A confiança se veste bem. Ela tem um padrão estético que não pode ser desafiado. A primeira vez que me olharam com desconfiança foi dentro de uma farmácia. Eu estudava em uma das escolas mais prestigiadas da minha cidade, onde só estudavam filhos de políticos, artistas, pessoas de prestígio que estavam na mídia. Mas eu nunca gostei de me vestir com roupas de marca. Enquanto minhas colegas desfilavam com botas de mil reais, eu sempre preferi o conforto: uma calça jeans, uma camiseta, um tênis que me levasse por caminhadas de horas e horas, onde eu pudesse desestressar uma mente que vivia, e ainda vive, muito ansiosa.
Em um desses dias, entrei em uma farmácia, e a fila estava gigantesca. Era a hora do almoço, e todas as pessoas dos escritórios tinham descido de seus prédios para resolver as coisas que precisavam durante o dia. Foi nesse momento que senti uma súbita dor de cabeça e parei na farmácia para comprar um analgésico. Enquanto esperava na fila, pensei em adiantar o meu lado e pegar o dinheiro na carteira. Assim que abri minha bolsa, entre corredores abarrotados de chocolates, balas, sabonetes cheirosos e perfumes estrategicamente posicionados para fazer as pessoas consumirem mais, um segurança se aproximou.
Ele não me disse absolutamente nada. Apenas se abaixou, pegou um shampoo e, disfarçadamente, olhou dentro da minha bolsa para ver se eu não estava colocando nada dentro. Confesso que, como ainda era adolescente, demorei um pouco para entender o que tinha acontecido. Mas aquele sentimento de suspeita me atingiu em cheio: ele achou que eu estava fazendo algo errado.
A segunda vez que me olharam com desconfiança veio de pessoas que já me conheciam. Eu estava na escola, durante uma prova para a qual tinha estudado muito, desesperada por uma boa nota. De repente, alguém colocou um bilhete na minha carteira. Apesar de eu saber todas as respostas, aquele bilhete foi o suficiente para que a professora acreditasse que eu estava colando. A sorte foi grande de não ter a minha prova zerada.
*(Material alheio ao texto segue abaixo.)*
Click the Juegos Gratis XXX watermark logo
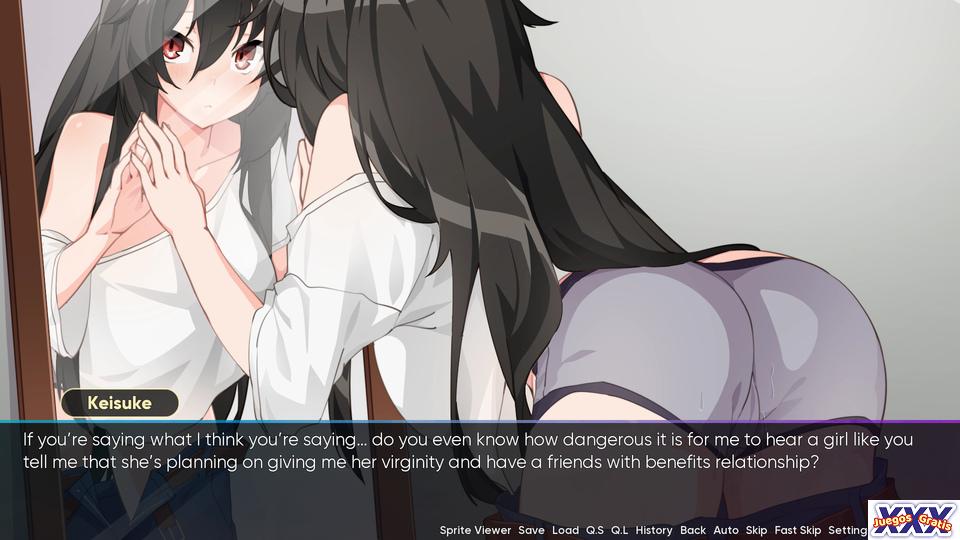 913,518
A terceira vez foi na faculdade. Fazendo um trabalho em grupo, enviei a minha parte escrita para uma colega por e-mail. Ela namorava um cara da nossa sala, e ele simplesmente abriu o e-mail dela, roubou o nosso trabalho e entregou como sendo dele. Um grupo de cinco rapazes entregou exatamente o mesmo trabalho que o nosso, e, por algum motivo, a professora acreditou que nós tínhamos copiado deles. Meu ego foi ao chão. Como assim? Meninas precisam copiar trabalhos de meninos? Não é óbvio que é o contrário? Só depois de ameaças de término de relacionamento, o rapaz admitiu para a professora que tinha roubado o trabalho.
A história se repetiu na pós-graduação, quando uma colega me pediu ajuda com um trabalho. Confiante, mandei um rascunho para ela, já propositalmente com algumas frases em vermelho para que entendesse o objetivo. Ela simplesmente tirou as partes em vermelho, colocou o nome dela, e entregou. Mais uma vez, a professora acreditou que eu havia copiado.
Esses episódios me lembram da infância, quando minha irmã mais nova, percebendo que bastava fabricar uma prova para que eu fosse punida, se arranhava até o braço ficar vermelho, quase sangrando, e corria chorando para a mamãe, dizendo que eu não queria emprestar os brinquedos. Com 7 ou 8 anos, olhava aquele bracinho ferido e sabia que não tinha argumentos. Aceitava a surra que vinha, sem palavras para me defender.
Parece que essa falta de confiança me acompanha pela vida. O ápice veio quando, já adulta, minha psicóloga pediu comprovantes de pagamento, dizendo que estava mudando de contador. Após meses enviando os comprovantes, ela mencionou casualmente que outra paciente chamada Vivi estava com pagamentos atrasados. E eu pensei: Poxa, a minha psicóloga, depois de anos de tratamento, acredita que sou eu a paciente caloteira? O que tem em mim que não é confiável?
Quantas vezes mais a sociedade vai bater em mim, acreditando que sou uma golpista vivendo uma vida que não mereço? O que faz uma pessoa confiável? O que eu faço para aparentar não ser?